* [The problem] Could you repeat the records shown below exactly as written?

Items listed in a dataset
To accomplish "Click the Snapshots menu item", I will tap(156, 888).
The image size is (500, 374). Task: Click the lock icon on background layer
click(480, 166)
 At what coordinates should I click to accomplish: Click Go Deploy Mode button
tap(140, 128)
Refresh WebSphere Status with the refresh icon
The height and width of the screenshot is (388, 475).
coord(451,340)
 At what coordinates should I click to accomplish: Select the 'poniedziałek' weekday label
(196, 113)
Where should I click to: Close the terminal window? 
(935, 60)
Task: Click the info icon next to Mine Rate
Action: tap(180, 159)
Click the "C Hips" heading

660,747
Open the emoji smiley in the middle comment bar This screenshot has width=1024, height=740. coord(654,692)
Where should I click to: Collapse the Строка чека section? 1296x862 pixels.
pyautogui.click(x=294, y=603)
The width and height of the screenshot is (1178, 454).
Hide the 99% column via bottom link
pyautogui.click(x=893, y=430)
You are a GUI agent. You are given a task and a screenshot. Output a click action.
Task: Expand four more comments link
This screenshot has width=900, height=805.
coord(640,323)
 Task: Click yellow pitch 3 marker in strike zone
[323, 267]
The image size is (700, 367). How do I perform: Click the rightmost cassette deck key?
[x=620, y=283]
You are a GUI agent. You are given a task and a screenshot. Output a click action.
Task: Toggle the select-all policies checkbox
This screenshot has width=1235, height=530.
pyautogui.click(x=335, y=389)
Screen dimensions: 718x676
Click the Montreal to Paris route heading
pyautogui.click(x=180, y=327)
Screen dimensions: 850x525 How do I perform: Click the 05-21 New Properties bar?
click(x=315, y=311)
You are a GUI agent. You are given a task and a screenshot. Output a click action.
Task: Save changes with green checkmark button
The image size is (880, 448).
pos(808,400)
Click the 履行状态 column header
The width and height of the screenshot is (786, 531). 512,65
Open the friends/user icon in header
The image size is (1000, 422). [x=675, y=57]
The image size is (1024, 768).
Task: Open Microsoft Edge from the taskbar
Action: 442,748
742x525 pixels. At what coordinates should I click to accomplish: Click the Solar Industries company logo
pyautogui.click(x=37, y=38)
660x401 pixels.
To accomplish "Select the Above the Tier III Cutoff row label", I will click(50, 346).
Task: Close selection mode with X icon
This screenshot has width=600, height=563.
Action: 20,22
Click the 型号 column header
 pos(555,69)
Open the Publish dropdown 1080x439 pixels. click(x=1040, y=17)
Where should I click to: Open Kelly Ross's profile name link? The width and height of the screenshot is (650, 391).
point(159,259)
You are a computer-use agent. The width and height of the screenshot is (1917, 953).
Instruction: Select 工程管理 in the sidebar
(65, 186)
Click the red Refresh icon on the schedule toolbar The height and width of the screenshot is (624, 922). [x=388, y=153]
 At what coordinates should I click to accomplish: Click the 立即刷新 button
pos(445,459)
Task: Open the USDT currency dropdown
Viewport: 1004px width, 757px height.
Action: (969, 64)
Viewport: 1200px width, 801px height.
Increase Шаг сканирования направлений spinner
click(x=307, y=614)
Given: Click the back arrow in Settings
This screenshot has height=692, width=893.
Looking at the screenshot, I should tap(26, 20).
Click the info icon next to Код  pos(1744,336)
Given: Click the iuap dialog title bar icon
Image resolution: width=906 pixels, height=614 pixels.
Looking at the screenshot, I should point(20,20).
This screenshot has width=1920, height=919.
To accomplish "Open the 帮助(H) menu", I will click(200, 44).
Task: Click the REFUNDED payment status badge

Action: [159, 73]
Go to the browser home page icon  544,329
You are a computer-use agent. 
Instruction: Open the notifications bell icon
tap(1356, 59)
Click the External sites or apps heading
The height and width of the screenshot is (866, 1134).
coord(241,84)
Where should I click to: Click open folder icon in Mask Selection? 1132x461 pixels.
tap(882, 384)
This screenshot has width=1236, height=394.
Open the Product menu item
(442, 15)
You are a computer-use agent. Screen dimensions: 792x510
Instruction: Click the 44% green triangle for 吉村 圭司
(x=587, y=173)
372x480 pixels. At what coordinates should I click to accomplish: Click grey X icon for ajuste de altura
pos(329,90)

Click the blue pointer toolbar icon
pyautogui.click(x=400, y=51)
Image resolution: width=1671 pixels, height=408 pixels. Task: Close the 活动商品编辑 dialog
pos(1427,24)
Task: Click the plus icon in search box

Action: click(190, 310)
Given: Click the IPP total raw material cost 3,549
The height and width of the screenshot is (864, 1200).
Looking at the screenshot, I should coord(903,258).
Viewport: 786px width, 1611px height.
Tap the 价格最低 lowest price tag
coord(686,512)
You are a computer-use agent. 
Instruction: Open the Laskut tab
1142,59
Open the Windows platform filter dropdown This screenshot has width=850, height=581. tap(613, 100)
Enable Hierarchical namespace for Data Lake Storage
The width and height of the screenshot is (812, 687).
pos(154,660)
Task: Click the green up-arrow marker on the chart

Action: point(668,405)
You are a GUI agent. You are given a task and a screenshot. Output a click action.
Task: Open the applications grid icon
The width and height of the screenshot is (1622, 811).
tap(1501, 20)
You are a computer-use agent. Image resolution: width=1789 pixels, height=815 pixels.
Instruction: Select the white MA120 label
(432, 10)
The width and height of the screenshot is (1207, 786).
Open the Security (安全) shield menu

* [Answer box]
To accomplish "Click the Snapshots menu item", I will tap(156, 888).
The image size is (500, 374). Task: Click the lock icon on background layer
click(480, 166)
 At what coordinates should I click to accomplish: Click Go Deploy Mode button
tap(140, 128)
Refresh WebSphere Status with the refresh icon
The height and width of the screenshot is (388, 475).
coord(451,340)
 At what coordinates should I click to accomplish: Select the 'poniedziałek' weekday label
(196, 113)
Where should I click to: Close the terminal window? 
(935, 60)
Task: Click the info icon next to Mine Rate
Action: tap(180, 159)
Click the "C Hips" heading

660,747
Open the emoji smiley in the middle comment bar This screenshot has width=1024, height=740. coord(654,692)
Where should I click to: Collapse the Строка чека section? 1296x862 pixels.
pyautogui.click(x=294, y=603)
The width and height of the screenshot is (1178, 454).
Hide the 99% column via bottom link
pyautogui.click(x=893, y=430)
You are a GUI agent. You are given a task and a screenshot. Output a click action.
Task: Expand four more comments link
This screenshot has width=900, height=805.
coord(640,323)
 Task: Click yellow pitch 3 marker in strike zone
[323, 267]
The image size is (700, 367). How do I perform: Click the rightmost cassette deck key?
[x=620, y=283]
You are a GUI agent. You are given a task and a screenshot. Output a click action.
Task: Toggle the select-all policies checkbox
This screenshot has width=1235, height=530.
pyautogui.click(x=335, y=389)
Screen dimensions: 718x676
Click the Montreal to Paris route heading
pyautogui.click(x=180, y=327)
Screen dimensions: 850x525 How do I perform: Click the 05-21 New Properties bar?
click(x=315, y=311)
You are a GUI agent. You are given a task and a screenshot. Output a click action.
Task: Save changes with green checkmark button
The image size is (880, 448).
pos(808,400)
Click the 履行状态 column header
The width and height of the screenshot is (786, 531). 512,65
Open the friends/user icon in header
The image size is (1000, 422). [x=675, y=57]
The image size is (1024, 768).
Task: Open Microsoft Edge from the taskbar
Action: 442,748
742x525 pixels. At what coordinates should I click to accomplish: Click the Solar Industries company logo
pyautogui.click(x=37, y=38)
660x401 pixels.
To accomplish "Select the Above the Tier III Cutoff row label", I will click(50, 346).
Task: Close selection mode with X icon
This screenshot has width=600, height=563.
Action: 20,22
Click the 型号 column header
 pos(555,69)
Open the Publish dropdown 1080x439 pixels. click(x=1040, y=17)
Where should I click to: Open Kelly Ross's profile name link? The width and height of the screenshot is (650, 391).
point(159,259)
You are a computer-use agent. The width and height of the screenshot is (1917, 953).
Instruction: Select 工程管理 in the sidebar
(65, 186)
Click the red Refresh icon on the schedule toolbar The height and width of the screenshot is (624, 922). [x=388, y=153]
 At what coordinates should I click to accomplish: Click the 立即刷新 button
pos(445,459)
Task: Open the USDT currency dropdown
Viewport: 1004px width, 757px height.
Action: (969, 64)
Viewport: 1200px width, 801px height.
Increase Шаг сканирования направлений spinner
click(x=307, y=614)
Given: Click the back arrow in Settings
This screenshot has height=692, width=893.
Looking at the screenshot, I should tap(26, 20).
Click the info icon next to Код  pos(1744,336)
Given: Click the iuap dialog title bar icon
Image resolution: width=906 pixels, height=614 pixels.
Looking at the screenshot, I should point(20,20).
This screenshot has width=1920, height=919.
To accomplish "Open the 帮助(H) menu", I will click(200, 44).
Task: Click the REFUNDED payment status badge

Action: [159, 73]
Go to the browser home page icon  544,329
You are a computer-use agent. 
Instruction: Open the notifications bell icon
tap(1356, 59)
Click the External sites or apps heading
The height and width of the screenshot is (866, 1134).
coord(241,84)
Where should I click to: Click open folder icon in Mask Selection? 1132x461 pixels.
tap(882, 384)
This screenshot has width=1236, height=394.
Open the Product menu item
(442, 15)
You are a computer-use agent. Screen dimensions: 792x510
Instruction: Click the 44% green triangle for 吉村 圭司
(x=587, y=173)
372x480 pixels. At what coordinates should I click to accomplish: Click grey X icon for ajuste de altura
pos(329,90)

Click the blue pointer toolbar icon
pyautogui.click(x=400, y=51)
Image resolution: width=1671 pixels, height=408 pixels. Task: Close the 活动商品编辑 dialog
pos(1427,24)
Task: Click the plus icon in search box

Action: click(190, 310)
Given: Click the IPP total raw material cost 3,549
The height and width of the screenshot is (864, 1200).
Looking at the screenshot, I should coord(903,258).
Viewport: 786px width, 1611px height.
Tap the 价格最低 lowest price tag
coord(686,512)
You are a computer-use agent. 
Instruction: Open the Laskut tab
1142,59
Open the Windows platform filter dropdown This screenshot has width=850, height=581. tap(613, 100)
Enable Hierarchical namespace for Data Lake Storage
The width and height of the screenshot is (812, 687).
pos(154,660)
Task: Click the green up-arrow marker on the chart

Action: point(668,405)
You are a GUI agent. You are given a task and a screenshot. Output a click action.
Task: Open the applications grid icon
The width and height of the screenshot is (1622, 811).
tap(1501, 20)
You are a computer-use agent. Image resolution: width=1789 pixels, height=815 pixels.
Instruction: Select the white MA120 label
(432, 10)
The width and height of the screenshot is (1207, 786).
Open the Security (安全) shield menu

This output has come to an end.